Kensington Palace has written to the media urging them not to publish pictures of Prince George taken by paparazzi photographers who are going to "extreme lengths".
A statement said the Duke and Duchess of Cambridge "are concerned about their ability to provide a childhood for Prince George and Princess Charlotte that is free from harassment and surveillance" after a series of inappropriate incidents.
It added that tactics being used by paparazzi to observe and monitor Prince George's movements "are increasingly dangerous".
Kensington Palace also said that the Duke and Duchess have "enjoyed sharing an increasing number of photos of their children and look forward to continuing to take them to more public events as they get older".
A photographer rented a car and parked in a discreet location outside a children's play area. Already concealed by darkened windows, he took the added step of hanging sheets inside the vehicle and created a hide stocked with food and drinks to get him through a full day of surveillance, waiting in hope to capture images of Prince George. Police discovered him lying down in the boot of the vehicle attempting to shoot photos with a long lens through a small gap in his hide.
The statement made reference to a "disturbing" incident which took place last week when a photographer rented a car and hid in the boot in a bid to capture images of the young prince.
The Palace said the incident was not an isolated one, and in recent months, photographers have:
On multiple occasions used long range lenses to capture images of The Duchess playing with Prince George in a number of private parks.

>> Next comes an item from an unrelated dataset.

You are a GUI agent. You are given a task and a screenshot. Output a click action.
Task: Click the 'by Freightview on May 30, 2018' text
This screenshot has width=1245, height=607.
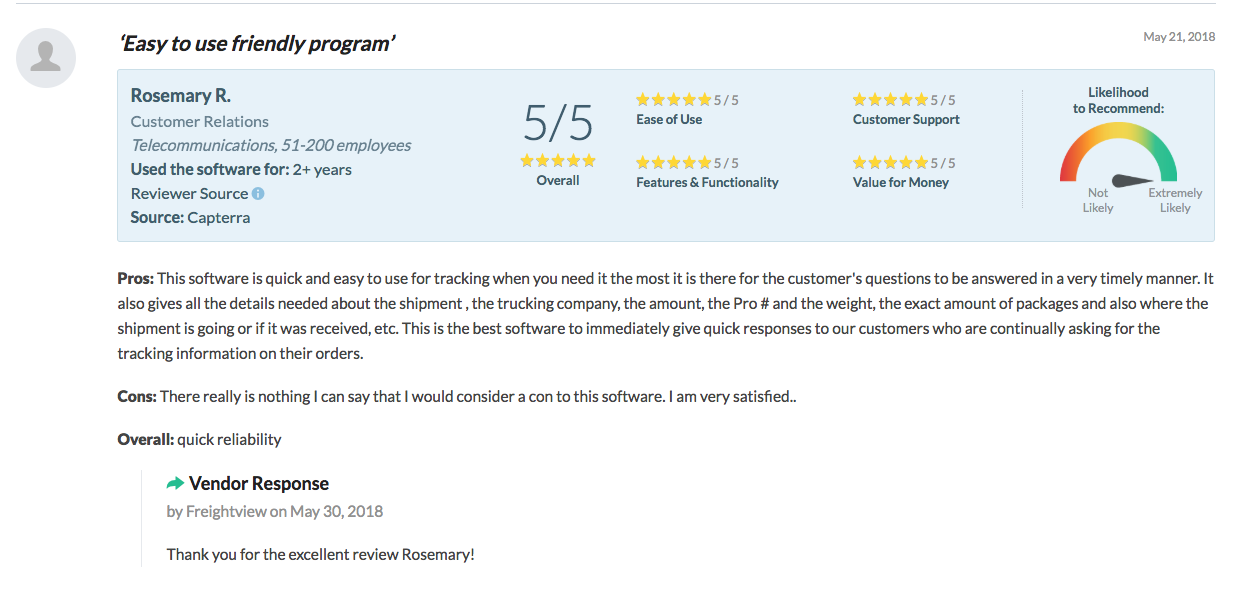click(x=275, y=512)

Monitored the movements of Prince George and his nanny around London parks and monitored the movements of other household staff.
Photographed the children of private individuals visiting The Duke and Duchess's home.

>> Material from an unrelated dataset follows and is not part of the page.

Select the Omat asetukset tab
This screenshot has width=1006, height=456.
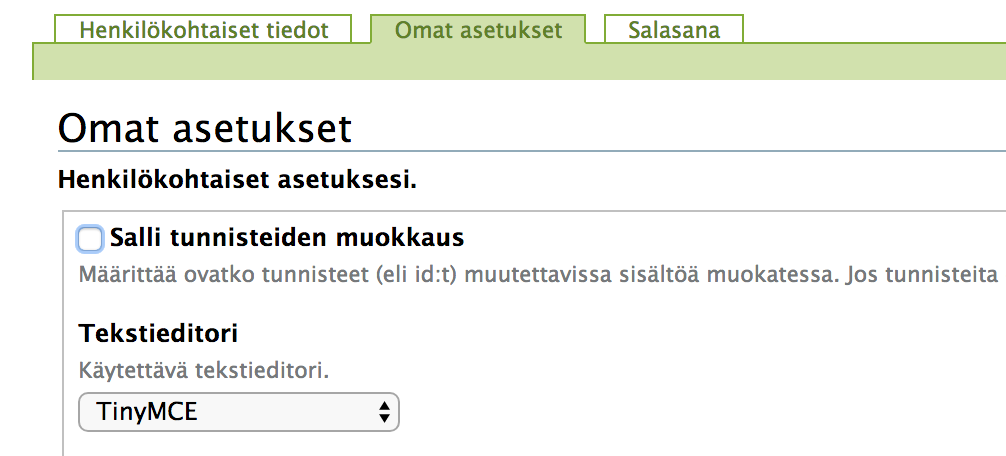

Pursued cars leaving family homes.
Used other children to draw Prince George into view around playgrounds.
Been found hiding on private property in fields and woodland locations around The Duke and Duchess's home in Norfolk.
Obscured themselves in sand dunes on a rural beach to take photos of Prince George playing with his grandmother.
Placed locations near the Middleton family home in Berkshire under steady surveillance.
The couple's communications secretary, Jason Knauf, said: "It is of course upsetting that such tactics - reminiscent as they are of past surveillance by groups intent on doing more than capturing images - are being deployed to profit from the image of a two-year-old boy.
"In a heightened security environment such tactics are a risk to all involved. The worry is that it will not always be possible to quickly distinguish between someone taking photos and someone intending to do more immediate harm".
It is clear that while paparazzi are always keen to capture images of any senior member of the royal family, Prince George is currently their number one target.
Kensington Palace added that the Duke and Duchess of Cambridge "have enjoyed sharing an increasing number of photos of their children and look forward to continuing to take them to more public events as they get older".
Meanwhile, Scotland Yard warned photographers that they face putting themselves in danger at a time when the national security threat level from international terrorism is severe.
In a statement, the Met Police said: "The covert actions of photographers have at times caused concerns during police protection operations when they have been considered a possible security threat."
It continued: "Photographers are potentially putting themselves at risk from armed intervention where our armed officers perceive a risk to the personal safety of their principal, the public and themselves.
"When assessing potential threats, armed officers have to make split-second decisions regarding their use of force in order to protect their principals, the public and their colleagues.
"Whilst the majority of photographers work responsibly, we would ask those that choose to use covert tactics to consider their actions in light of this potential risk."